今回の内容もまたアセトアミノフェンです。先日の記事で、アセトアミノフェンについては中国製の混ぜ物が入っていたことを書いたばかりです。
現在の妊娠中の鎮痛解熱剤の投与の基準はどのようになっているのでしょう。日本産婦人科学会の2010年のものでは消炎鎮痛剤として「アセトアミノフェノンが比較的安全に使用できる」と書いてあります。アセトアミノフェンの商品名は他に「カロナール」「アンヒバ」などが有名です。
通常の消炎鎮痛剤NSAIDは妊娠後期に大事な血管である動脈管を収縮させてしまうので、使えませんが、アセトアミノフェンにもその動脈管の収縮作用はあるとは言われています。添付文書でもそうなっています。
しかし、やはり、妊娠中の薬の服用はかなり慎重になるべきでしょう。今回の報告では、妊娠中のアセトアミノフェンの使用で、生まれてくる子供の男性としての性機能が低下するというものです。もしかしたら、いわゆる「ニューハーフ」と言われている方や「性同一性障害」の方、さらには「草食系男子」まで一部では関連している可能性はあるかもしれません。(誤解があったら申し訳ありません。)
「Prenatal exposure to paracetamol/acetaminophen and precursor aniline impairs masculinisation of male brain and behaviour」
「パラセタモール/アセトアミノフェンおよび前駆体アニリンへの出生前曝露は、男性の脳および行動の男性化を損なう」(原文はここ)
要約
アセトアミノフェンは、妊娠中の鎮痛および発熱に推奨されている鎮痛薬である。そのため、アセトアミノフェンへの出生前の暴露は、生殖管および脳の両方において発達性の変化をもたらすとのいくつかの研究が報告していることが懸念されている。哺乳類のオスの性器および神経系は、胎児の発育および出生後早期の間に、プロスタグランジンとアンドロゲンの作用によって活発に男性化され、成人期に見られる男性の典型的な繁殖行動をもたらす。アンドロゲンおよびプロスタグランジンは両方ともアセトアミノフェンによって阻害されることが知られている。C57BL / 6マウスにおける子宮内曝露実験を通じて、 今回の研究者らは、アセトアミノフェンへの曝露は、成体のオスの前視床下部における前眼部領域(POA)の性的二形核(SDN)におけるニューロン数を減少させることを見出した。同様に、環境汚染物質およびアセトアミノフェン前駆体であるアニリンへの暴露も同様の減少をもたらした。SDN-POAのニューロン数の減少は、男性の性行為の減少と関連している。この変化と一致して、子宮内でアセトアミノフェンに曝露されたオスのマウスは、成人としてのマーキング行動の変化を示し、同じ性別の侵入者に対して積極的な縄張り表示を減少させた。さらに、暴露したオスは発情期のメスと一緒にいる間、挿入および射精を減少させた。これらのデータは、アセトアミノフェンへの出生前の暴露が性的な神経行動プログラミングを混乱させることによって成人期の男性の性行為を損なう可能性があることを示唆している。これらの結果は、妊婦によるアセトアミノフェンの広範な暴露と使用を制限する必要性を示唆する証拠が増えていることを示している。
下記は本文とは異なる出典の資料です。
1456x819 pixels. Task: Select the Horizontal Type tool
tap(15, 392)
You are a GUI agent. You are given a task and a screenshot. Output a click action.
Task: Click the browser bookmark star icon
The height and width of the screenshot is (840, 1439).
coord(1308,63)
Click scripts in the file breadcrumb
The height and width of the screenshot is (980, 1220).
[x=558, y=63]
この研究を簡単に言えば、アセトアミノフェンを妊娠中に使うと、生まれてくる男の子が女性化してしまう可能性を示唆しているのです。
他にも妊娠中のアセトアミノフェンはADHDも増加させるという報告も有名です。(原文はここ)
今回は男の性機能の問題ですが、他にも2016年に、妊娠中にアセトアミノフェンを摂取していた場合、卵巣に卵が少ないことを示す研究の発表もあるようです。これにより、マウスはより早く不妊になりました。つまり、生まれてくる子供が男であっても女であっても、その性機能に何らかの問題を抱える可能性はありそうです。
妊娠中に投与される薬で安全性が確立しているものは、実際にはありません。人間の妊婦さんで治験するわけにはいきませんから。